* **WHAT THIS TASK INVOLVES**
Output exactly the line containing "The width and" and each line after it through the last line of the records, and nothing else.

[Entries taken from a collection]
☆ ☆ ☆ ☆ ☆ ☆ ☆

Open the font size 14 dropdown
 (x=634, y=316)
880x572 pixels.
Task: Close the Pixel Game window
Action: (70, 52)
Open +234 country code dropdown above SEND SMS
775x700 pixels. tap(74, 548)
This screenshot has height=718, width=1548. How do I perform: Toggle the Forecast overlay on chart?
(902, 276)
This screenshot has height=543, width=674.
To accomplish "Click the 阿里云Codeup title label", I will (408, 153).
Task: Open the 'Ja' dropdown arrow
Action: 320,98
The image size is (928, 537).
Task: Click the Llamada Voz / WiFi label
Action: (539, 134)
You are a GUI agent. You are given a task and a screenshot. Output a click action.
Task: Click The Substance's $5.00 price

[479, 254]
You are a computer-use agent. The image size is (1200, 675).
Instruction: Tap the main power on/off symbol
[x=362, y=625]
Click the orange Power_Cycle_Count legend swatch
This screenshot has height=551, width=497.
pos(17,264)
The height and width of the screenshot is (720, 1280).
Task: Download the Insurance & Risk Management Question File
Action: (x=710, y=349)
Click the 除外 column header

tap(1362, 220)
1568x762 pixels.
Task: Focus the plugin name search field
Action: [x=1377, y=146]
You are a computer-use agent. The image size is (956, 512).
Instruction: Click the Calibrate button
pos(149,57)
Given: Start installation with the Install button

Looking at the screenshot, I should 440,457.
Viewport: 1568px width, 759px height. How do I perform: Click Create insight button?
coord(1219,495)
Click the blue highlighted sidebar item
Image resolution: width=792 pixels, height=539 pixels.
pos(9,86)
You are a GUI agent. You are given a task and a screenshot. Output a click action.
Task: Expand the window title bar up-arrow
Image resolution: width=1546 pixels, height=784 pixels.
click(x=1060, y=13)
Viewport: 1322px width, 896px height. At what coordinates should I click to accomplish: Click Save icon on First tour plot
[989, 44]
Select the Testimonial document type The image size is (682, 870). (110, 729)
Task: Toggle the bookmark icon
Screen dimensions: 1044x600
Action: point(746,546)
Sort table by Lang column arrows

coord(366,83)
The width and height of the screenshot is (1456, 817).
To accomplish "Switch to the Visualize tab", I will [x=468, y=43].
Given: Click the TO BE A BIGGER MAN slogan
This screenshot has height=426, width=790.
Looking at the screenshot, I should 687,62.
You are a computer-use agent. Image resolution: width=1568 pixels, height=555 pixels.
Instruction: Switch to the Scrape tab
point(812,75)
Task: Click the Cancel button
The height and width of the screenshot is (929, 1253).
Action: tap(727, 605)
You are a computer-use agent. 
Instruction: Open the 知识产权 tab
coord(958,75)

☆ ☆ ☆ ☆ ☆ ☆ ☆

* **YOUR RESPONSE**
The width and height of the screenshot is (1456, 817).
To accomplish "Switch to the Visualize tab", I will [x=468, y=43].
Given: Click the TO BE A BIGGER MAN slogan
This screenshot has height=426, width=790.
Looking at the screenshot, I should 687,62.
You are a computer-use agent. Image resolution: width=1568 pixels, height=555 pixels.
Instruction: Switch to the Scrape tab
point(812,75)
Task: Click the Cancel button
The height and width of the screenshot is (929, 1253).
Action: tap(727, 605)
You are a computer-use agent. 
Instruction: Open the 知识产权 tab
coord(958,75)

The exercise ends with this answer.